While the EPR effect will result in a high drug concentration in the tumor tissues in a specific subset of tumors, it cannot guarantee the internalization of these drugs through the tumor cell membrane into the cytoplasm or the nucleus. Usually Nanosize anticancer drugs are internalized into tumor cells through endocytosis with the final localization in the endosomes, then the lysosomal compartment (Zaki and Tirelli 2010). A major limitation in tumor cells is their phagocytic capability. It was found that macrophages are much more susceptible to toxicity associated with Nanosized silica Nanoparticles compared to different tumor cells in vitro, and this deferential cytotoxicity activity in macrophage-derived cell lines was clearly correlated with the higher intercellular uptake by the professional phagocytic macrophage (Yu et al. 2011). Based on this observation, it is clear that the relatively large carriers (macromolecules and Nanocarriers) that adhere to cell surfaces without intracellular trans-localization may not give any additional benefit by the retention effect. Many Nanosize particles may locate juxtaposition to the leaky sites due to limited permeability or mobility in the extracellular space and non-specific interactions with the extracellular matrix.

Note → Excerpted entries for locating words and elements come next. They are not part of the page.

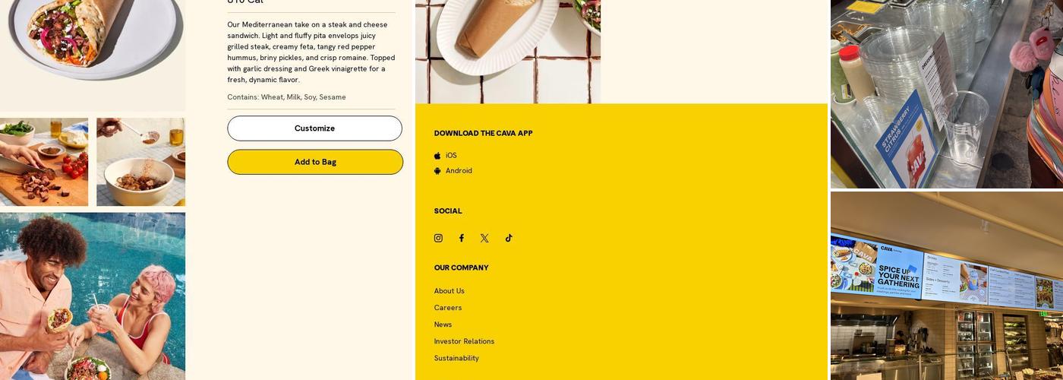Open CAVA's Instagram page icon
1063x380 pixels.
tap(438, 238)
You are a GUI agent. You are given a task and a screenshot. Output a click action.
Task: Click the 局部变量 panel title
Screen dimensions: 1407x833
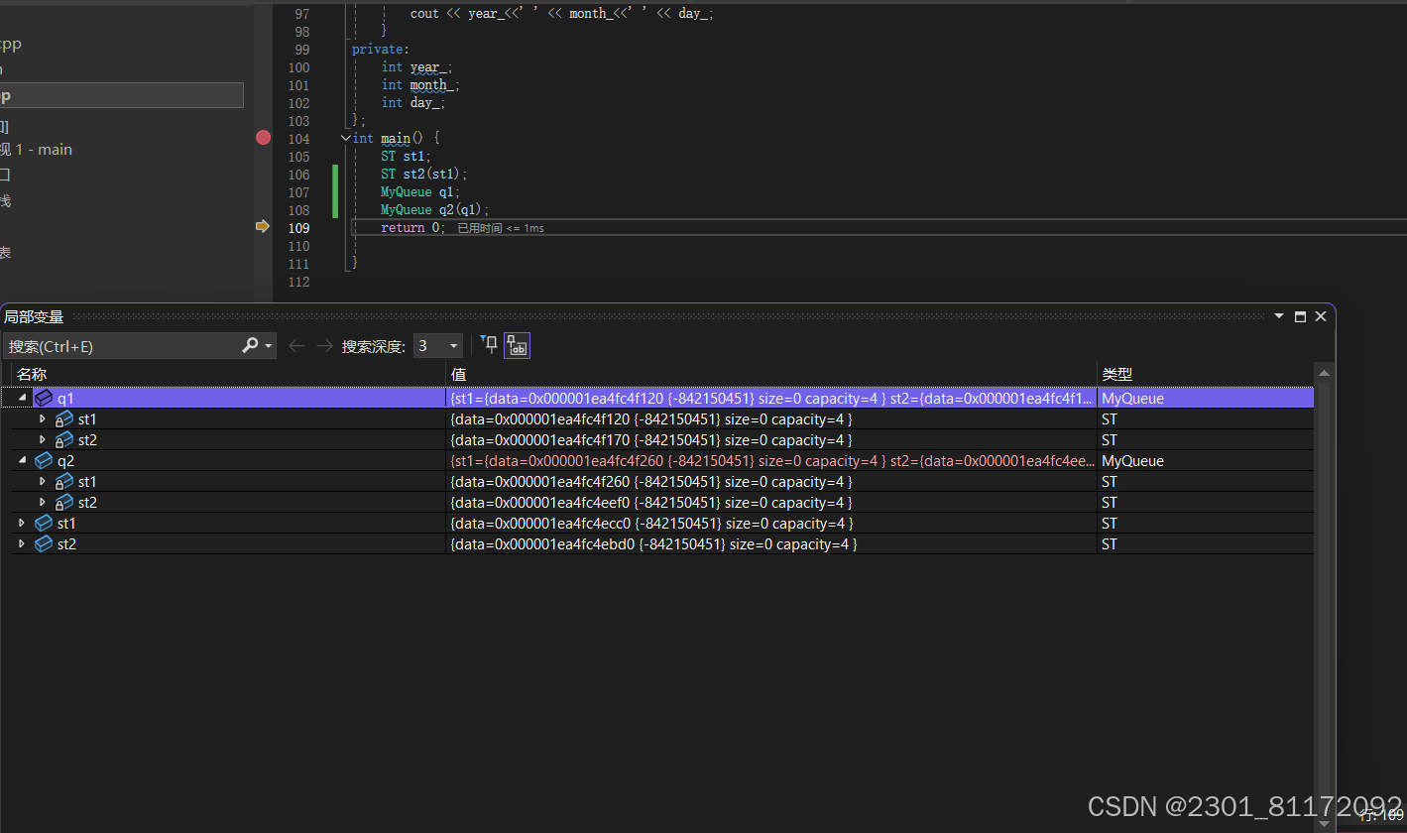(x=34, y=315)
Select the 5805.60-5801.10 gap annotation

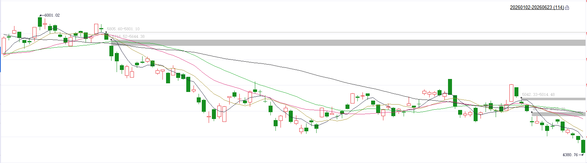click(x=123, y=29)
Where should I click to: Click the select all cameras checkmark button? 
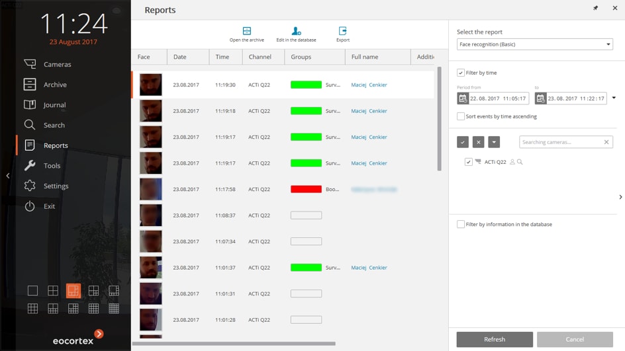coord(463,142)
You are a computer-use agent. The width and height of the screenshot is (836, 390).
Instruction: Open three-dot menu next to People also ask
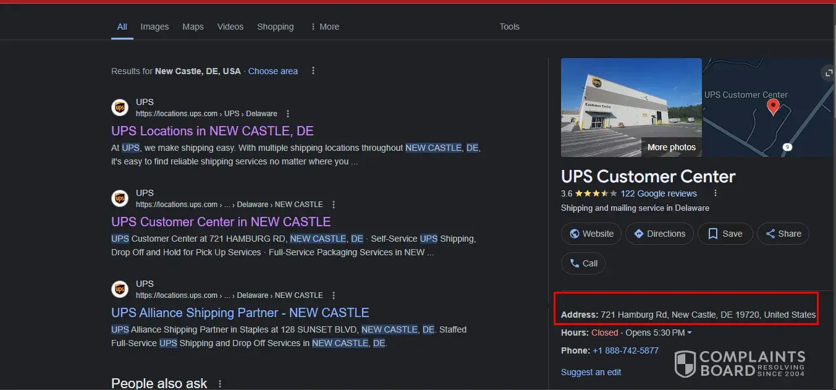click(219, 384)
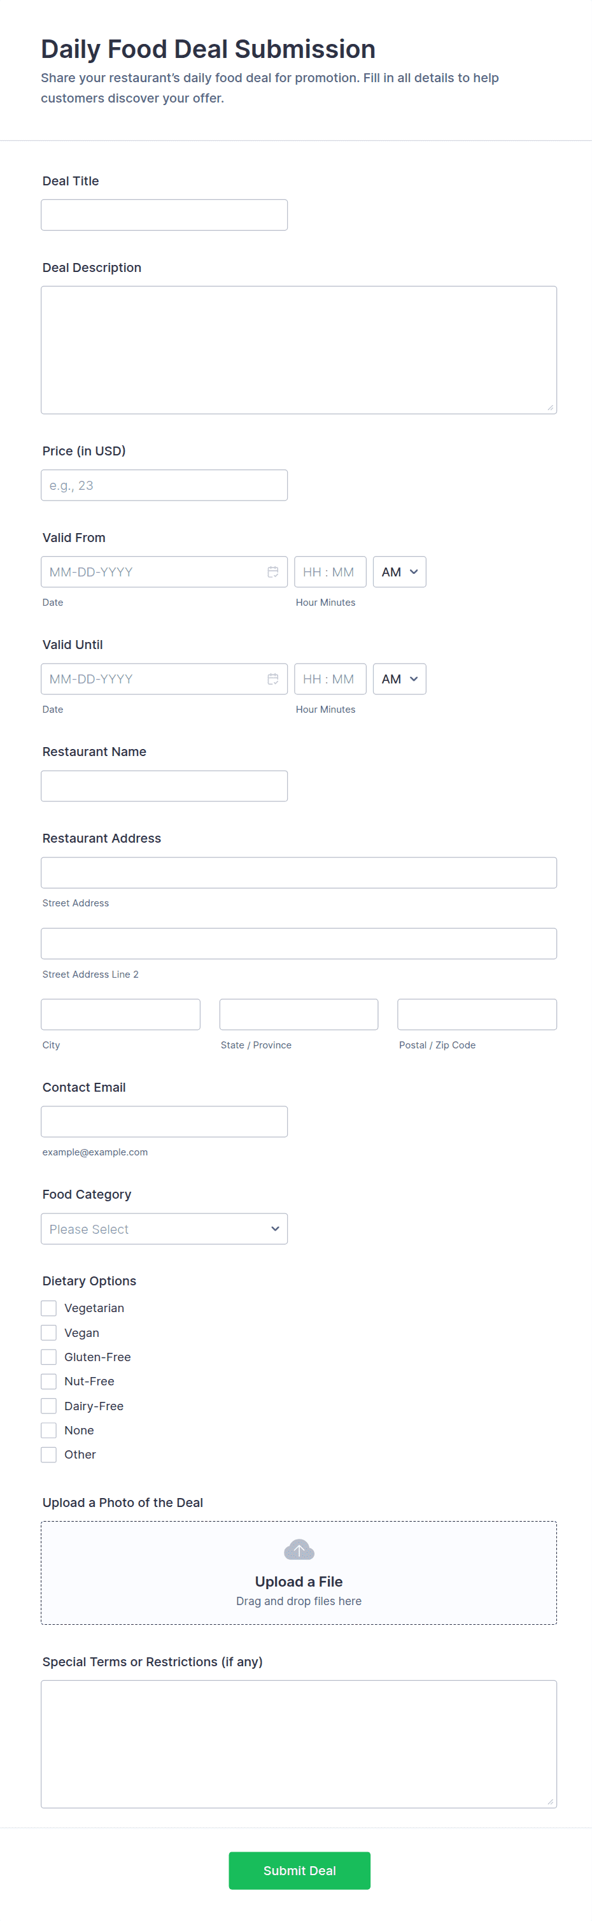Check the Vegetarian dietary option
The width and height of the screenshot is (592, 1921).
(49, 1308)
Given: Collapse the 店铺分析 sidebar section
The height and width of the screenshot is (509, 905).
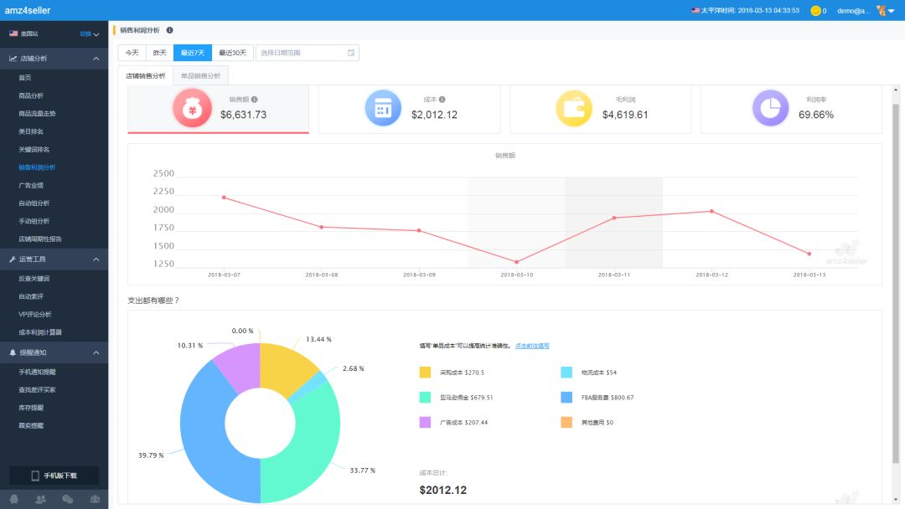Looking at the screenshot, I should [96, 59].
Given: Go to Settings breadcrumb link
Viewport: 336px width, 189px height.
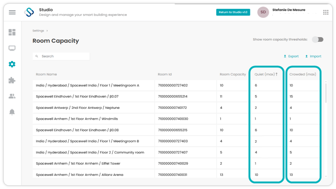Looking at the screenshot, I should 38,30.
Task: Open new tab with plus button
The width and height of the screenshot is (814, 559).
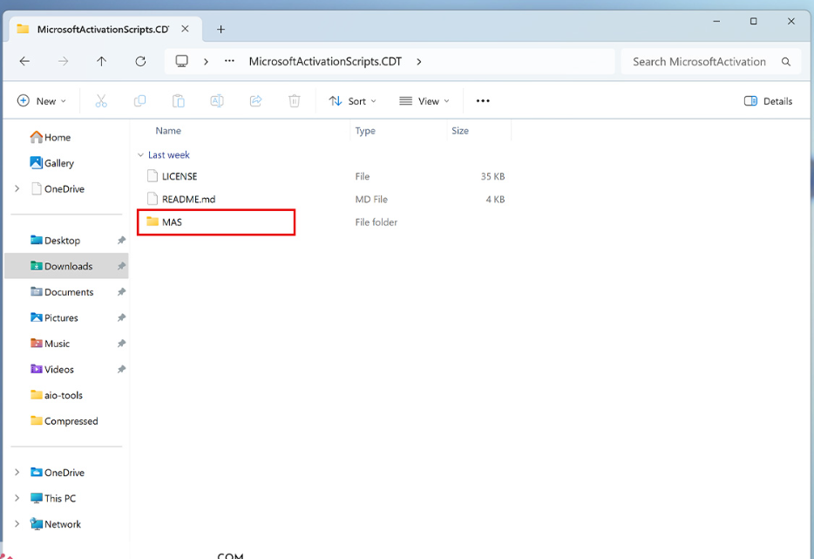Action: pyautogui.click(x=220, y=29)
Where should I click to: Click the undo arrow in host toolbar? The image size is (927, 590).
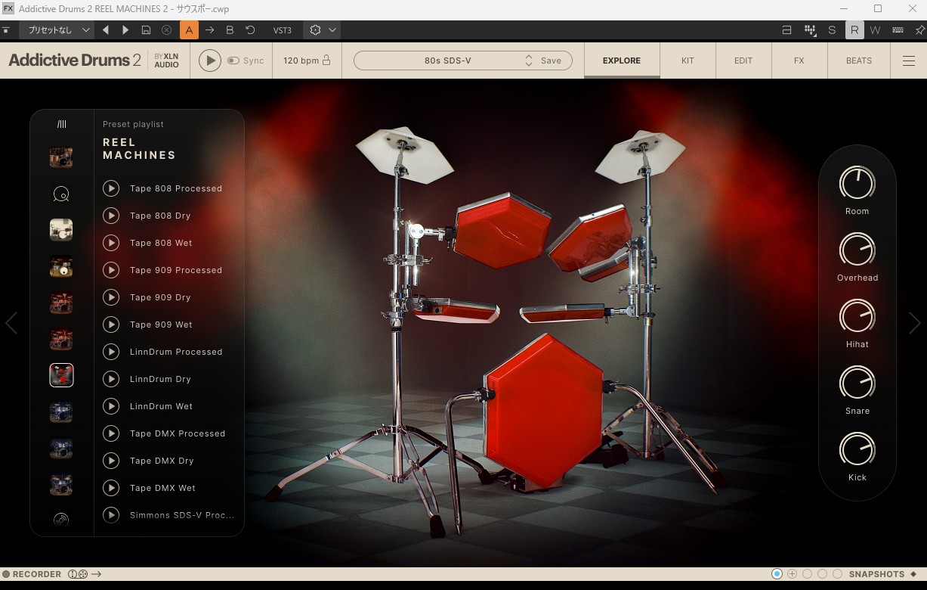[x=250, y=30]
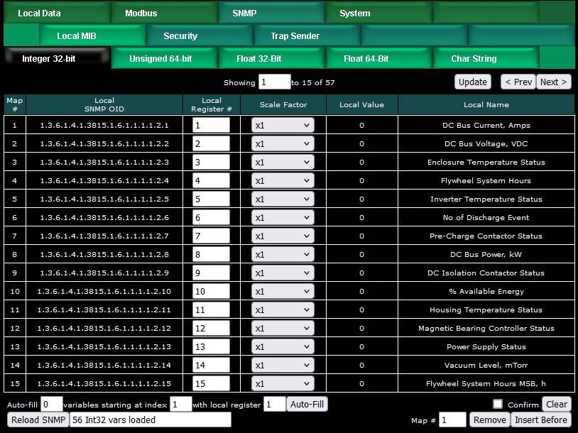Select the Security sub-tab
Screen dimensions: 578x433
180,36
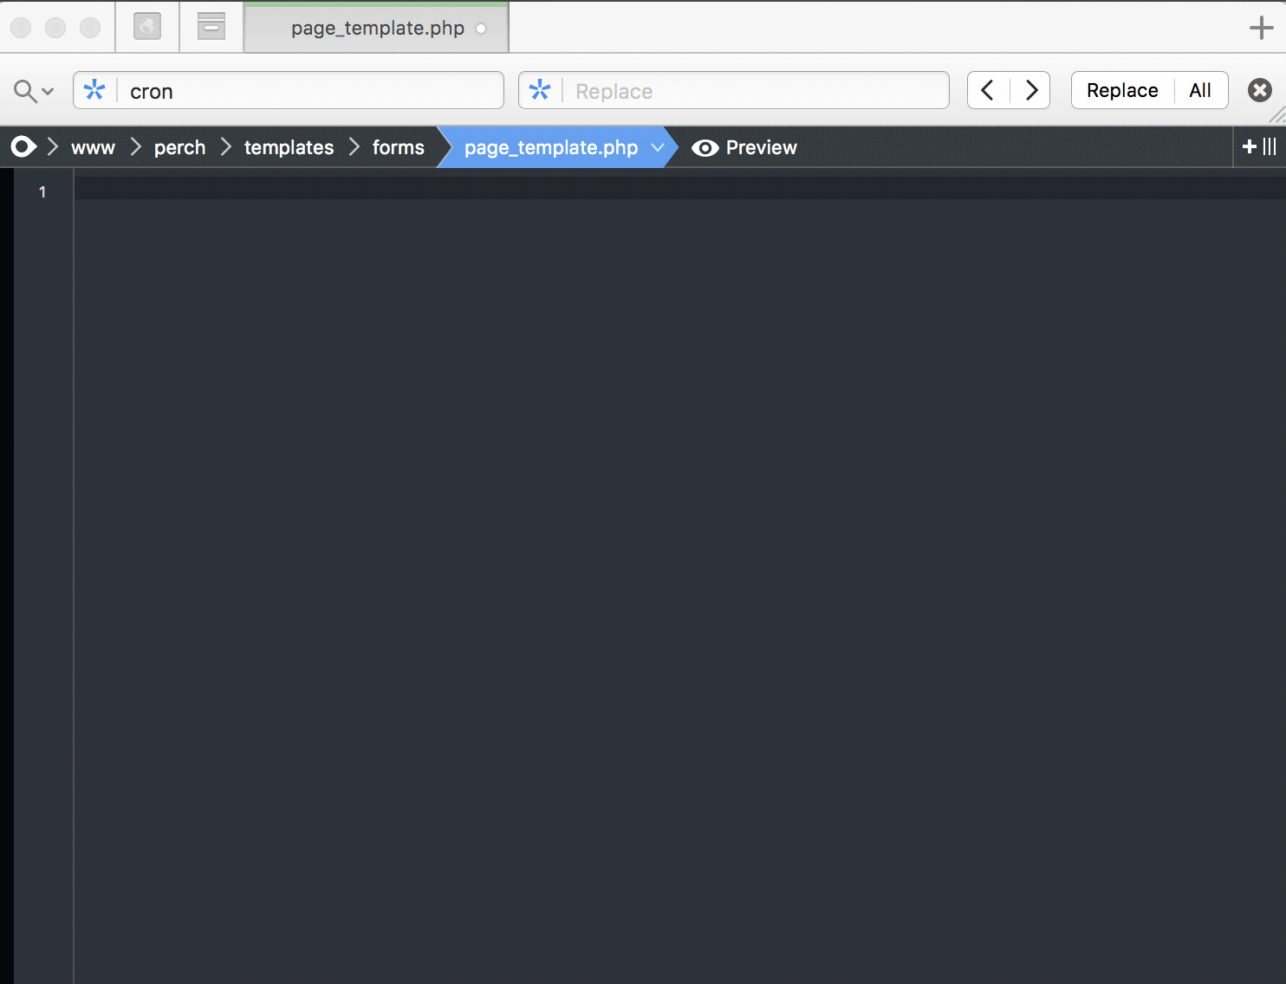
Task: Click the All button to replace all matches
Action: click(x=1200, y=90)
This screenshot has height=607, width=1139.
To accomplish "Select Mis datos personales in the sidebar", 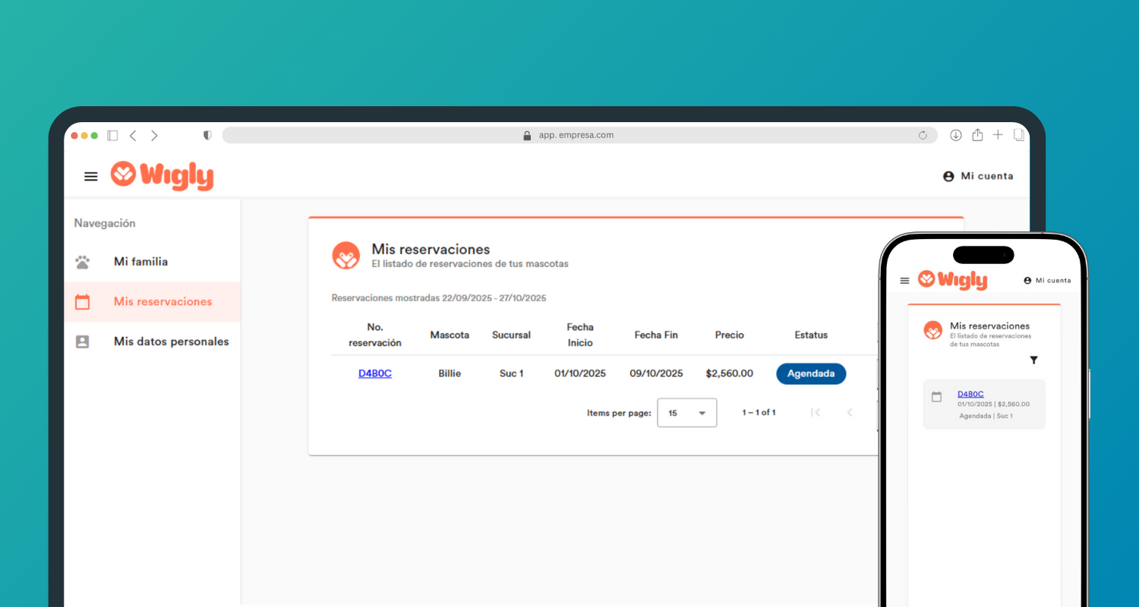I will tap(171, 341).
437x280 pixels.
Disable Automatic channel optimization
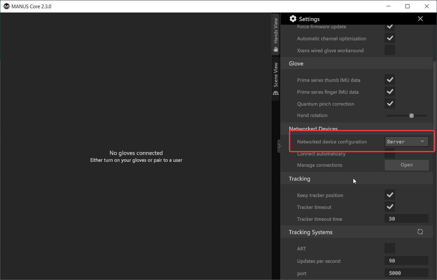(x=390, y=38)
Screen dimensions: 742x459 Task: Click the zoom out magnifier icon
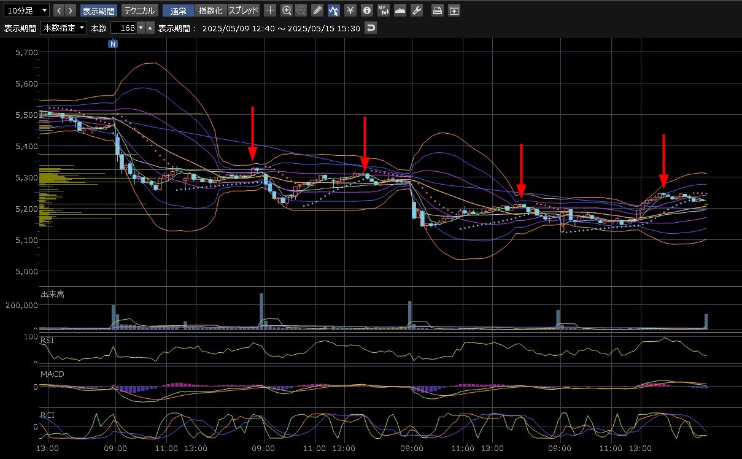[x=301, y=10]
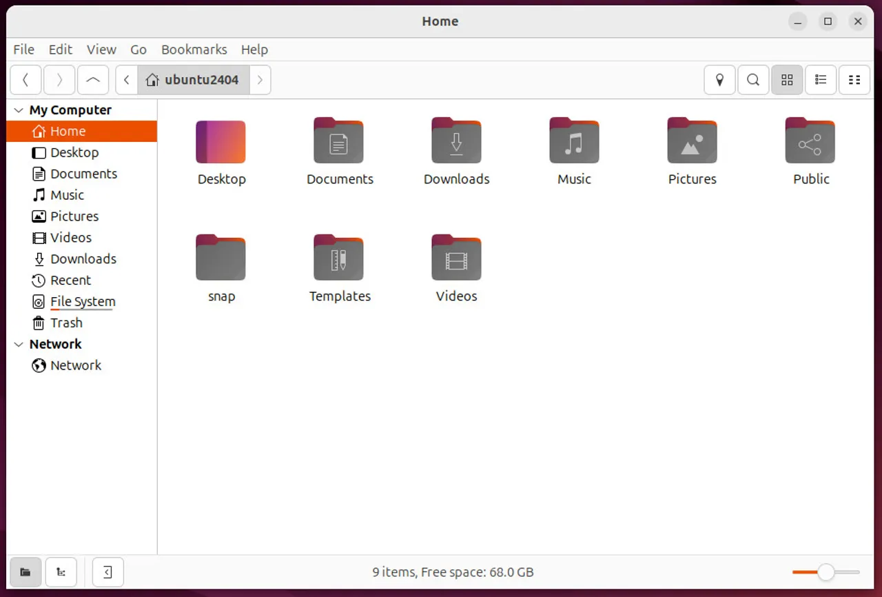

Thus, cell internalization is essential for Nanocarriers for effective drug delivery besides the enhanced permeation and retention (EPR) effect.

4.9 Conclusion

The EPR effect can be considered a hallmark concept that exploits the anatomical and pathophysiological defects in the tumor vasculature. It plays a critical role in selective delivery of Nanomedicine-based-anticancer agents to tumor tissues. EPR effect outcome can be influenced by variables such as tumor diversity, animal models, biodistribution, intracellular interaction, and release rate of active cytotoxic cargo from its Nanosize carrier. Understanding and manipulating the different variables contributing to the EPR effect, can further improve the selective targeting of high-molecular-weight biocompatible or anticancer Nanomedicine to tumor, thus ensuring bright future for EPR based anticancer Nanomedicine.